TASK DETAILS: Write the listing below out again exactly, though only as far as the line with "ヨドバシ.comで購入 (1324, 1615)", which is included.

== Segment start ==

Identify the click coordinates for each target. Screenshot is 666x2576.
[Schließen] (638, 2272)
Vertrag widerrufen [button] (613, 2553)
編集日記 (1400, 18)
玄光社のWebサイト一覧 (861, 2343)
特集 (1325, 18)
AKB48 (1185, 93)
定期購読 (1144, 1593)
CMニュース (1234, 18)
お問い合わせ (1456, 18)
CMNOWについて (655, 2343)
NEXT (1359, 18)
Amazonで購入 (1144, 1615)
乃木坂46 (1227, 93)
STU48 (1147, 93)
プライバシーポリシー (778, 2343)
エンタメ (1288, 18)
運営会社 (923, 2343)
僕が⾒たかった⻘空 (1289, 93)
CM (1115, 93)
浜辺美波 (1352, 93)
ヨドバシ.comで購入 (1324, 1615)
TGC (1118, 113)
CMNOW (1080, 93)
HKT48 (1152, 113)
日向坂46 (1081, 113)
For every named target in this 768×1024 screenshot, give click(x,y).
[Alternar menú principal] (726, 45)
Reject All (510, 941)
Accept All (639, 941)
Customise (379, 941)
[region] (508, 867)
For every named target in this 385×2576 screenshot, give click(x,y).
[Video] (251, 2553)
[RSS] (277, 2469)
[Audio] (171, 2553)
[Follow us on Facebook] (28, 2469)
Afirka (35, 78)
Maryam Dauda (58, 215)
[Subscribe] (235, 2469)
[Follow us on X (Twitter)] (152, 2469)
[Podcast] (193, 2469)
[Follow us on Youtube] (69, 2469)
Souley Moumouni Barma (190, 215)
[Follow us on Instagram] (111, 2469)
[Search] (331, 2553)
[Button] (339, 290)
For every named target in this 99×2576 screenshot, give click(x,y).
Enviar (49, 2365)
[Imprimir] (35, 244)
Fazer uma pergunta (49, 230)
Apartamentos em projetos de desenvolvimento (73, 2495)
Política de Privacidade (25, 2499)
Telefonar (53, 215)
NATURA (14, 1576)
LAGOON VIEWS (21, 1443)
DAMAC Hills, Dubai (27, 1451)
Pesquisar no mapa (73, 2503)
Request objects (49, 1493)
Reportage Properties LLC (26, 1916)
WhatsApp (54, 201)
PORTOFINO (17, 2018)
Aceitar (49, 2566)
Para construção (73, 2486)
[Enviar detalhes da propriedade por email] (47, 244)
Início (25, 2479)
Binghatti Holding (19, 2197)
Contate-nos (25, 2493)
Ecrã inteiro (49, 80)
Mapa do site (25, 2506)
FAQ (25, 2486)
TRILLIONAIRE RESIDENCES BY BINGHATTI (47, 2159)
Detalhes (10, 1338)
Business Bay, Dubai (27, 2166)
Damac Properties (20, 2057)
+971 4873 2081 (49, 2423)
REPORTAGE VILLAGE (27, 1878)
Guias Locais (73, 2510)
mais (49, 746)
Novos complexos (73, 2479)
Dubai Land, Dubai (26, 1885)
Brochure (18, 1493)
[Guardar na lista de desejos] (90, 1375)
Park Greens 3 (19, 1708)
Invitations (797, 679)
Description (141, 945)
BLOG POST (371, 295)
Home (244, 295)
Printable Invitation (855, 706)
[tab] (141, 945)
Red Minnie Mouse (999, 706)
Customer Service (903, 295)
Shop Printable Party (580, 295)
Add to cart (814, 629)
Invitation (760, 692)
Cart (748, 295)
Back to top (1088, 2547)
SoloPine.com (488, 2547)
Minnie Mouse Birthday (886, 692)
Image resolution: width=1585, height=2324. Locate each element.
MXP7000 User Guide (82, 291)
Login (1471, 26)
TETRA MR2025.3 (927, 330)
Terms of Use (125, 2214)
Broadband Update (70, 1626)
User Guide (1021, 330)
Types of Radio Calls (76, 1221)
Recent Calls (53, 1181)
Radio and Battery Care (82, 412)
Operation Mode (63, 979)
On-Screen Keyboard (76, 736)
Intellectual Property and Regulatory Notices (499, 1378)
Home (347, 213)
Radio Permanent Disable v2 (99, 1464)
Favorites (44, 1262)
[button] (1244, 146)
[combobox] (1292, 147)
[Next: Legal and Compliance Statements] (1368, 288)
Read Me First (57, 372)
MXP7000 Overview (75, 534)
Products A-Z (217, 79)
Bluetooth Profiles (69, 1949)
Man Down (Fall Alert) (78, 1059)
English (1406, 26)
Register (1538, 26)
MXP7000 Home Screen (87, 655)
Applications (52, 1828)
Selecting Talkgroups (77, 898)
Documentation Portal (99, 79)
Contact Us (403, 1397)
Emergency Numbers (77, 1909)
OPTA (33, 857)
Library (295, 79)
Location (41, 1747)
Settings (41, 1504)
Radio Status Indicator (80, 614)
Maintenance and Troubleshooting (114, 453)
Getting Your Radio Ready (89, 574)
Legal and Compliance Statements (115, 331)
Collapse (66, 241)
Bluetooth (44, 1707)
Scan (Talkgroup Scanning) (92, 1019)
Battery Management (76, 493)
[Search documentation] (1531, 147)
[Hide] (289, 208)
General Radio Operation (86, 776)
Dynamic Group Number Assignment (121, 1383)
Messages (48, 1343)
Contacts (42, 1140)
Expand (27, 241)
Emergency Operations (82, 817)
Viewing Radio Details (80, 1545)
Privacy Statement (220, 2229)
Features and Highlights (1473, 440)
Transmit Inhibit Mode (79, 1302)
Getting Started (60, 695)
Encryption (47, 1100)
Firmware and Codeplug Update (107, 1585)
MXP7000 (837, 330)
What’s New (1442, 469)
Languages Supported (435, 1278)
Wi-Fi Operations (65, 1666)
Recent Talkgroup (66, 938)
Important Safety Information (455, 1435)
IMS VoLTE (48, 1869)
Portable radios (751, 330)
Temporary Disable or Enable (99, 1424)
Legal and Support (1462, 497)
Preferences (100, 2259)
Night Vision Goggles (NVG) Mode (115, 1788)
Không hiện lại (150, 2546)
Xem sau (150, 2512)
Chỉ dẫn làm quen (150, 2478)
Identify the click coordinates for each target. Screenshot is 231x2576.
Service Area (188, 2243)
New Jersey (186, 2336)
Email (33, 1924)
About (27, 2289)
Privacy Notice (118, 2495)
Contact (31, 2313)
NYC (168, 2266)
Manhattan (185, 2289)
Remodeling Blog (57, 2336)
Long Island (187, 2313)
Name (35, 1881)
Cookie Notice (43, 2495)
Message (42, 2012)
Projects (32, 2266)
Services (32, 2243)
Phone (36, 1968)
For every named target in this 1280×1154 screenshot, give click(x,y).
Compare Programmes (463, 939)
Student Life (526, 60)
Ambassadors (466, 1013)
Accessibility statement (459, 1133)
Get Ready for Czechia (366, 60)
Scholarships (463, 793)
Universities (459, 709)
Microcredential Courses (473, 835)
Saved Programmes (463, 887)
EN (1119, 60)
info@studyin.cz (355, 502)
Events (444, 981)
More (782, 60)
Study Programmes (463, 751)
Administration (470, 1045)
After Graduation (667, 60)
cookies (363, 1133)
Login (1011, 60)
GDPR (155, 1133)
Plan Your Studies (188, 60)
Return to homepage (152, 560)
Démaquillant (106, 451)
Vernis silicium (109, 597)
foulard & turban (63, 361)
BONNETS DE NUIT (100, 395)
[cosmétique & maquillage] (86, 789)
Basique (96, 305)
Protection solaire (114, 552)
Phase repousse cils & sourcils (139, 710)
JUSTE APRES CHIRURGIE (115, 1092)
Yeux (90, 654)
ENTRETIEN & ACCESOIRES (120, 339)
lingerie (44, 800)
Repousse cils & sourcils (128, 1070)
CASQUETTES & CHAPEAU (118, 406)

== Segment end ==

REPLY:
Identify the click coordinates for each target. Screenshot is 666x2576.
[Schließen] (638, 2272)
Vertrag widerrufen [button] (613, 2553)
編集日記 (1400, 18)
玄光社のWebサイト一覧 (861, 2343)
特集 (1325, 18)
AKB48 (1185, 93)
定期購読 (1144, 1593)
CMニュース (1234, 18)
お問い合わせ (1456, 18)
CMNOWについて (655, 2343)
NEXT (1359, 18)
Amazonで購入 (1144, 1615)
乃木坂46 (1227, 93)
STU48 (1147, 93)
プライバシーポリシー (778, 2343)
エンタメ (1288, 18)
運営会社 (923, 2343)
僕が⾒たかった⻘空 (1289, 93)
CM (1115, 93)
浜辺美波 (1352, 93)
ヨドバシ.comで購入 (1324, 1615)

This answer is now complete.